Jin is super-hot. And swordfights kick ass. Mugen's pwnsome breakdance sword fighting totally pwn teh series, but his math is way off.


Fuu is also quite cute and RODRIGUEZ TEH SUMO BEETLE!!!!!!

What else would you expect from Shinichiro Watanabe (the director of Cowboy Bebop)?



Glowing Review

With 1998's "Cowboy Bebop", one of the anime most wholeheartedly adopted by American fans, Shinichiro Watanabe became a creative force to watch out for. The innovative energy, drama and beauty of "Bebop" are carried forward in his second original series, "Samurai Champloo". Fans have been quick to look for similarities between "Bebop" and "Champloo" (even the titles have clear parallels), and it's true there are some: the assembly-of-rootless-loners cast of characters, the dramatic and cinematic visual style, and especially the importance and integration of music into the storytelling mix--in SC's case, everything from hip-hop beatboxing to Ainu and Okinawan folksong. But "Champloo"'s differences from "Bebop" are much more interesting than its likenesses. "Bebop" focuses on a tone of melancholy and regret, the lost past and the future not meant to be, while "Champloo" is about facing the future--the wave of change and the onrush of history that can't be stopped--and how three kids from widely diverse backgrounds find thrmselves on the crest of that wave. It's set in Edo Period Japan, where since 1638 the Tokugawa Shogunate had banned contact with all countries except China and Holland, a ban that lasted two centuries. The outside world can't be kept outside forever, the long-respected samurai class is losing its power, and there's restlessness in the land plus accompanying pressure from the Shogunate on all sides. Through this uneasy landscape (rendered in lushly beautiful watercolors that might remind you of Miyazaki) travel the Champloo cast: outlaw ronin Jin, a gifted swordsman, stoic, disciplined and heartbreakingly beautiful, devoted to the bushido code but exiled for a violent crime; Okinawan wild-boy Mugen, orphan, former pirate and brilliant innovator, whose fighting style mixes everything from Brazilian capoeira to break-dancing, and whose feral-child innocence faces the toughest tests in the series; and teahouse waitress Fuu, spunky, compassionate and packing a lot of secrets, who rescues the two swordsmen from the executioner's block and enlists them on her quest. On their long walk from Edo to Nagasaki they'll see a lot, face a lot of trials, starve, quarrel, save each other's lives, break up, re-bond, and become inseparable. Except that Jin and Mugen still swear they'll fight to the death one day, and no one (not even Fuu) is saying anything about the Sunflower Samurai, the object of Fuu's quest.

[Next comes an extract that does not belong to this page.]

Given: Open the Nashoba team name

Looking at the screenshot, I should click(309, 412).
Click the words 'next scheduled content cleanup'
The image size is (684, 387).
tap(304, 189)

But this is no straight historical drama--it can be hysterically funny as well as vividly bloody, contains fight scenes and anachronisms by the carload (the aforementioned break dancing and beatboxing, Jin's Armani glasses, the appearance of landmarks not built till the 1900s...)and has sharp things to say about the heavy hand of authority and tradition on groups as diverse as gay men, married women, foreigners, aboriginal natives and illegal aliens.